The entries shown below should be output exactly as they appear.

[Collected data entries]
───

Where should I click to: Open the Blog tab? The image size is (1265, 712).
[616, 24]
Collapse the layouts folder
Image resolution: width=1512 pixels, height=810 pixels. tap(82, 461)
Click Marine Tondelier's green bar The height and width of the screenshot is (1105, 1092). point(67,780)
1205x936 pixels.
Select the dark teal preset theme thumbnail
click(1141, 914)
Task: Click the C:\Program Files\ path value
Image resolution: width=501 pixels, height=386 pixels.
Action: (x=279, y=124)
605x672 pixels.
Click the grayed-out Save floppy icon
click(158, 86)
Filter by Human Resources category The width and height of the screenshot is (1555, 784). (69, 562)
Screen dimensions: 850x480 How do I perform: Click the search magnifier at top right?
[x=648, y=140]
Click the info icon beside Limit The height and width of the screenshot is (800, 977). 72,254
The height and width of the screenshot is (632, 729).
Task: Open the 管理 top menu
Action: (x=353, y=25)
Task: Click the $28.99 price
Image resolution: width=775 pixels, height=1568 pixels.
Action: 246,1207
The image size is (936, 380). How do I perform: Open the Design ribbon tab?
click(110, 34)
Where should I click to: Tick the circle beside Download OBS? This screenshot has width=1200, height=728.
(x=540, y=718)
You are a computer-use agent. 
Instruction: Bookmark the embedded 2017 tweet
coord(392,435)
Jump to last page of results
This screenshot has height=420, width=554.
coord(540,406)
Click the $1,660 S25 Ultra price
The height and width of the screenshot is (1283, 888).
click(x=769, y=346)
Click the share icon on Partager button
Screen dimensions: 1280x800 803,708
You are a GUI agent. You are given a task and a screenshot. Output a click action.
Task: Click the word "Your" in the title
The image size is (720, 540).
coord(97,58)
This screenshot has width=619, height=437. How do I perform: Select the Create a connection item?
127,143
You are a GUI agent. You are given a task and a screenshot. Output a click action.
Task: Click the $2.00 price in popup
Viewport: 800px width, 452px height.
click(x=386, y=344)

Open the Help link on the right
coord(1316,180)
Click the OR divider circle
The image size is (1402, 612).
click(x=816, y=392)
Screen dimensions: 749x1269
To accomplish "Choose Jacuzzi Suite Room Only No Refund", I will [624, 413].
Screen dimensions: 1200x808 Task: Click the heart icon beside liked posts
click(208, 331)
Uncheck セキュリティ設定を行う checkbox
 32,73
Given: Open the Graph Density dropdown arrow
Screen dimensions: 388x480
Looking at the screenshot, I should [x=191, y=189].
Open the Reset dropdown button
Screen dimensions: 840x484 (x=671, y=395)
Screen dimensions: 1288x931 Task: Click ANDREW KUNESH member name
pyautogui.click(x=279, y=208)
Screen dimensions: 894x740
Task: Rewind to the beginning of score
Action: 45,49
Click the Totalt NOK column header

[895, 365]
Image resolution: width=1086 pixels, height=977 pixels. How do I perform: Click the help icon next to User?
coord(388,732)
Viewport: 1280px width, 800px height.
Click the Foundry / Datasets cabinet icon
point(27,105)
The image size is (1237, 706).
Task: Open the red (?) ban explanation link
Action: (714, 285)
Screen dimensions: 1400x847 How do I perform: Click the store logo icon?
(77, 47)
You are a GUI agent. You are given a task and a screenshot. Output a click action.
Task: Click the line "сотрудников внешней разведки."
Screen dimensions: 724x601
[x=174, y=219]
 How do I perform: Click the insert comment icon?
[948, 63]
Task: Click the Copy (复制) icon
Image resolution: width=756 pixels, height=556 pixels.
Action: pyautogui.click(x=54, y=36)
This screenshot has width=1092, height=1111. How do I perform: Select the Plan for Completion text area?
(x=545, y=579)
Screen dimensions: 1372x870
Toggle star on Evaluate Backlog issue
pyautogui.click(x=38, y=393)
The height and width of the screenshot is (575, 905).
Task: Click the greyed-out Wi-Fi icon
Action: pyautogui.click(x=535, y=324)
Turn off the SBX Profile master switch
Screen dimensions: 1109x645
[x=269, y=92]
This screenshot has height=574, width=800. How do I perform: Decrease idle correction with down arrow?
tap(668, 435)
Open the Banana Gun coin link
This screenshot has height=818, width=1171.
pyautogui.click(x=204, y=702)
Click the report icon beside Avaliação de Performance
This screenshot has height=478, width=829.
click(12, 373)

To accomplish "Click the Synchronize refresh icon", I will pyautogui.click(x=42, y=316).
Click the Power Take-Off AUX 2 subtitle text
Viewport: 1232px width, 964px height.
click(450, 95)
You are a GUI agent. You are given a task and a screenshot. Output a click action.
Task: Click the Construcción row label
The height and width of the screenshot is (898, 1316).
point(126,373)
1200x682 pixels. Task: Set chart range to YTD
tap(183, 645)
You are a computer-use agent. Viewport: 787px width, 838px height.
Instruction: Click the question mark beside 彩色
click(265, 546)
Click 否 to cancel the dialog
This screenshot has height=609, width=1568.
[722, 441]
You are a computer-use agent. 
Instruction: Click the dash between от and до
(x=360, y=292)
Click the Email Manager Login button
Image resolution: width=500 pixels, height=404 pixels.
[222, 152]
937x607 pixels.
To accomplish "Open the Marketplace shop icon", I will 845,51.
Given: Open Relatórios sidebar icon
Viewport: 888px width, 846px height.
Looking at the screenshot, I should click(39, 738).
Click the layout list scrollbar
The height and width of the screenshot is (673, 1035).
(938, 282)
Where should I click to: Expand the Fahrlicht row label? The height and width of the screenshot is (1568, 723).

───

> _Output of the task_
Where should I click to: Open the Blog tab? The image size is (1265, 712).
[616, 24]
Collapse the layouts folder
Image resolution: width=1512 pixels, height=810 pixels. tap(82, 461)
Click Marine Tondelier's green bar The height and width of the screenshot is (1105, 1092). point(67,780)
1205x936 pixels.
Select the dark teal preset theme thumbnail
click(1141, 914)
Task: Click the C:\Program Files\ path value
Image resolution: width=501 pixels, height=386 pixels.
Action: (x=279, y=124)
605x672 pixels.
Click the grayed-out Save floppy icon
click(158, 86)
Filter by Human Resources category The width and height of the screenshot is (1555, 784). (69, 562)
Screen dimensions: 850x480 How do I perform: Click the search magnifier at top right?
[x=648, y=140]
Click the info icon beside Limit The height and width of the screenshot is (800, 977). 72,254
The height and width of the screenshot is (632, 729).
Task: Open the 管理 top menu
Action: (x=353, y=25)
Task: Click the $28.99 price
Image resolution: width=775 pixels, height=1568 pixels.
Action: 246,1207
The image size is (936, 380). How do I perform: Open the Design ribbon tab?
click(110, 34)
Where should I click to: Tick the circle beside Download OBS? This screenshot has width=1200, height=728.
(x=540, y=718)
You are a computer-use agent. 
Instruction: Bookmark the embedded 2017 tweet
coord(392,435)
Jump to last page of results
This screenshot has height=420, width=554.
coord(540,406)
Click the $1,660 S25 Ultra price
The height and width of the screenshot is (1283, 888).
click(x=769, y=346)
Click the share icon on Partager button
Screen dimensions: 1280x800 803,708
You are a GUI agent. You are given a task and a screenshot. Output a click action.
Task: Click the word "Your" in the title
The image size is (720, 540).
coord(97,58)
This screenshot has width=619, height=437. How do I perform: Select the Create a connection item?
127,143
You are a GUI agent. You are given a task and a screenshot. Output a click action.
Task: Click the $2.00 price in popup
Viewport: 800px width, 452px height.
click(x=386, y=344)

Open the Help link on the right
coord(1316,180)
Click the OR divider circle
The image size is (1402, 612).
click(x=816, y=392)
Screen dimensions: 749x1269
To accomplish "Choose Jacuzzi Suite Room Only No Refund", I will [624, 413].
Screen dimensions: 1200x808 Task: Click the heart icon beside liked posts
click(208, 331)
Uncheck セキュリティ設定を行う checkbox
 32,73
Given: Open the Graph Density dropdown arrow
Screen dimensions: 388x480
Looking at the screenshot, I should [x=191, y=189].
Open the Reset dropdown button
Screen dimensions: 840x484 (x=671, y=395)
Screen dimensions: 1288x931 Task: Click ANDREW KUNESH member name
pyautogui.click(x=279, y=208)
Screen dimensions: 894x740
Task: Rewind to the beginning of score
Action: 45,49
Click the Totalt NOK column header

[895, 365]
Image resolution: width=1086 pixels, height=977 pixels. How do I perform: Click the help icon next to User?
coord(388,732)
Viewport: 1280px width, 800px height.
Click the Foundry / Datasets cabinet icon
point(27,105)
The image size is (1237, 706).
Task: Open the red (?) ban explanation link
Action: (714, 285)
Screen dimensions: 1400x847 How do I perform: Click the store logo icon?
(77, 47)
You are a GUI agent. You are given a task and a screenshot. Output a click action.
Task: Click the line "сотрудников внешней разведки."
Screen dimensions: 724x601
[x=174, y=219]
 How do I perform: Click the insert comment icon?
[948, 63]
Task: Click the Copy (复制) icon
Image resolution: width=756 pixels, height=556 pixels.
Action: pyautogui.click(x=54, y=36)
This screenshot has width=1092, height=1111. How do I perform: Select the Plan for Completion text area?
(x=545, y=579)
Screen dimensions: 1372x870
Toggle star on Evaluate Backlog issue
pyautogui.click(x=38, y=393)
The height and width of the screenshot is (575, 905).
Task: Click the greyed-out Wi-Fi icon
Action: pyautogui.click(x=535, y=324)
Turn off the SBX Profile master switch
Screen dimensions: 1109x645
[x=269, y=92]
This screenshot has height=574, width=800. How do I perform: Decrease idle correction with down arrow?
tap(668, 435)
Open the Banana Gun coin link
This screenshot has height=818, width=1171.
pyautogui.click(x=204, y=702)
Click the report icon beside Avaliação de Performance
This screenshot has height=478, width=829.
click(12, 373)

To accomplish "Click the Synchronize refresh icon", I will pyautogui.click(x=42, y=316).
Click the Power Take-Off AUX 2 subtitle text
Viewport: 1232px width, 964px height.
click(450, 95)
You are a GUI agent. You are given a task and a screenshot. Output a click action.
Task: Click the Construcción row label
The height and width of the screenshot is (898, 1316).
point(126,373)
1200x682 pixels. Task: Set chart range to YTD
tap(183, 645)
You are a computer-use agent. Viewport: 787px width, 838px height.
Instruction: Click the question mark beside 彩色
click(265, 546)
Click 否 to cancel the dialog
This screenshot has height=609, width=1568.
[722, 441]
You are a computer-use agent. 
Instruction: Click the dash between от and до
(x=360, y=292)
Click the Email Manager Login button
Image resolution: width=500 pixels, height=404 pixels.
[222, 152]
937x607 pixels.
To accomplish "Open the Marketplace shop icon", I will 845,51.
Given: Open Relatórios sidebar icon
Viewport: 888px width, 846px height.
Looking at the screenshot, I should click(39, 738).
Click the layout list scrollbar
The height and width of the screenshot is (673, 1035).
(938, 282)
Where should I click to: Expand the Fahrlicht row label? The height and width of the screenshot is (1568, 723).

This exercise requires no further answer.